Phil remembers his dad always served in some capacity.  He was a prominent businessman in the community and also worked for 35 years as a volunteer fireman.  His brother went into the Army Reserve when Phil was about eight years old.  Both his father’s and his brother’s service had an influence on him and reminded him that he needed to do service too.

When Phil was in high school he remembers watching Walter Cronkite on the TV news and seeing all the vivid reports about Vietnam.  This weighed heavily on him as a 15–17-year-old boy.  While in high school band, he stood beside Roger Dale Sprinkle during both his sophomore and junior years.  During Phil’s senior year he heard that Roger, who had finished school the year before, had been killed in Vietnam on Christmas Eve 1968.  His name is on the memorial wall and every time Phil goes to Washington, DC, he will look him up.

"Hearing about Roger, kind of affected me.
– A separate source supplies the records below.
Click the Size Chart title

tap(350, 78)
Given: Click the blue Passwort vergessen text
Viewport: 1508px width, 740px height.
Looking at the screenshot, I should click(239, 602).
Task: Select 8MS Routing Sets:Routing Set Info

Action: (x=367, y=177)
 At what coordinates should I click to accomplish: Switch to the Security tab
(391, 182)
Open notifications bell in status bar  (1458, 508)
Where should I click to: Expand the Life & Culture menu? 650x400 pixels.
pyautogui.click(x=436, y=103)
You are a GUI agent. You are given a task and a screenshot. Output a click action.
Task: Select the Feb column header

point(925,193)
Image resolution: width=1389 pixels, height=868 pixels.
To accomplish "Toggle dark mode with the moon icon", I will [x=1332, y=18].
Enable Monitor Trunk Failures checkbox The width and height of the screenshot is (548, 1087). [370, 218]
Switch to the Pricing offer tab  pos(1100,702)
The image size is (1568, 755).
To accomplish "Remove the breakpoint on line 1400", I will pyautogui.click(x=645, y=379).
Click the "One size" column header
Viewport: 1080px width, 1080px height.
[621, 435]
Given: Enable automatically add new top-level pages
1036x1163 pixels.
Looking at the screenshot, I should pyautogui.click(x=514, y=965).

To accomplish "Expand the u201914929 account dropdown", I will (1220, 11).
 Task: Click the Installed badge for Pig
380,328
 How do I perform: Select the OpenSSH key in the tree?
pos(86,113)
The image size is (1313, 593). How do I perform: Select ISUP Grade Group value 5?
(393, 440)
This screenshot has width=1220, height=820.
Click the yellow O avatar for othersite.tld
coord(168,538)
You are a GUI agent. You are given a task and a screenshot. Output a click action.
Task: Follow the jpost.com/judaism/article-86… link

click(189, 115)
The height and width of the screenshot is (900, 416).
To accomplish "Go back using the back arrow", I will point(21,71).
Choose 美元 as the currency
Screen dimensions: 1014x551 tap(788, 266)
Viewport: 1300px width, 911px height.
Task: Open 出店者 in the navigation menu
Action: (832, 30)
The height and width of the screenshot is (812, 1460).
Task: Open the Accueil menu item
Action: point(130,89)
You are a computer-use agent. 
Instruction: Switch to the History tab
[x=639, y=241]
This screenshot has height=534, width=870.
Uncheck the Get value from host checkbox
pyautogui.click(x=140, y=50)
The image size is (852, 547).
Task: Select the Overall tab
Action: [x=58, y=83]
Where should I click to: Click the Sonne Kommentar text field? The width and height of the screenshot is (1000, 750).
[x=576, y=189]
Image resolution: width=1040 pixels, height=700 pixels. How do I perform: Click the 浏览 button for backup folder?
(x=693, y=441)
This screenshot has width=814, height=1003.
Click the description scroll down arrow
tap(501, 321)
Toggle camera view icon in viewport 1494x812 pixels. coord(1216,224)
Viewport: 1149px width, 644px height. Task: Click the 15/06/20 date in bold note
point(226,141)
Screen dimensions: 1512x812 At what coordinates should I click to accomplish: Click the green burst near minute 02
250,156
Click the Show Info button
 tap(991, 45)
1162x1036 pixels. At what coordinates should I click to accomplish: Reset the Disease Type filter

So when I graduated in high school (in those days, you could get a deferment for going to college), I decided I would go to college.  I went to college for about three weeks, did not like it, and dropped out.  At that time they also instituted something that was called 'The Selective Service Lottery System.'  I think for three years they did the lottery.  What they did was, they pulled your birth date out of a big revolving drum, and if you were picked first, you had draft number one. So I thought 'Well, I'll take my chances, and if I have a high draft number then I won't get drafted, and I won't have to go to the Army.'  But as it came to be, my draft number was pulled out: number 57.  I knew I was going to get drafted if I didn't do something, and I knew I wanted to serve.  I didn't want to run away or go to Canada like some people were doing in '69 and '70.  I didn't want to protest the war. I wanted to serve in some capacity. So, as fate would have it, I had a discussion the next day with a friend of mine.  He said, 'You ever heard of the U. S. Coast Guard?'  I had never heard of the Coast Guard, being from Statesville, which is not close to the coast.  He said, 'This is what they do: they go around and save people who are in trouble, whose boats are sinking or on fire, who have medical issues, they save people.'  I thought that's pretty good.  I can save people rather than shoot people, or be shot at.   So I went to talk to the Coast Guard recruiter in Greensboro and he said, 'Well I've got an eight-month waiting list.  You can take the test. I'll be happy to give you the test, but if you get a letter saying "Greetings from your President, you are being drafted to the Army," then there's nothing I can do for you.  You'll have to go to the Army.'  So I said, 'Okay, let me take the test.' I took the test and he called me about a week later and said, “I've got an opening in boot camp in ten days. Do you want it?”  And I said, 'Absolutely!' So that's how I got in the Coast Guard.  I didn't know a whole lot about what they did, other than they were a life-saving service." 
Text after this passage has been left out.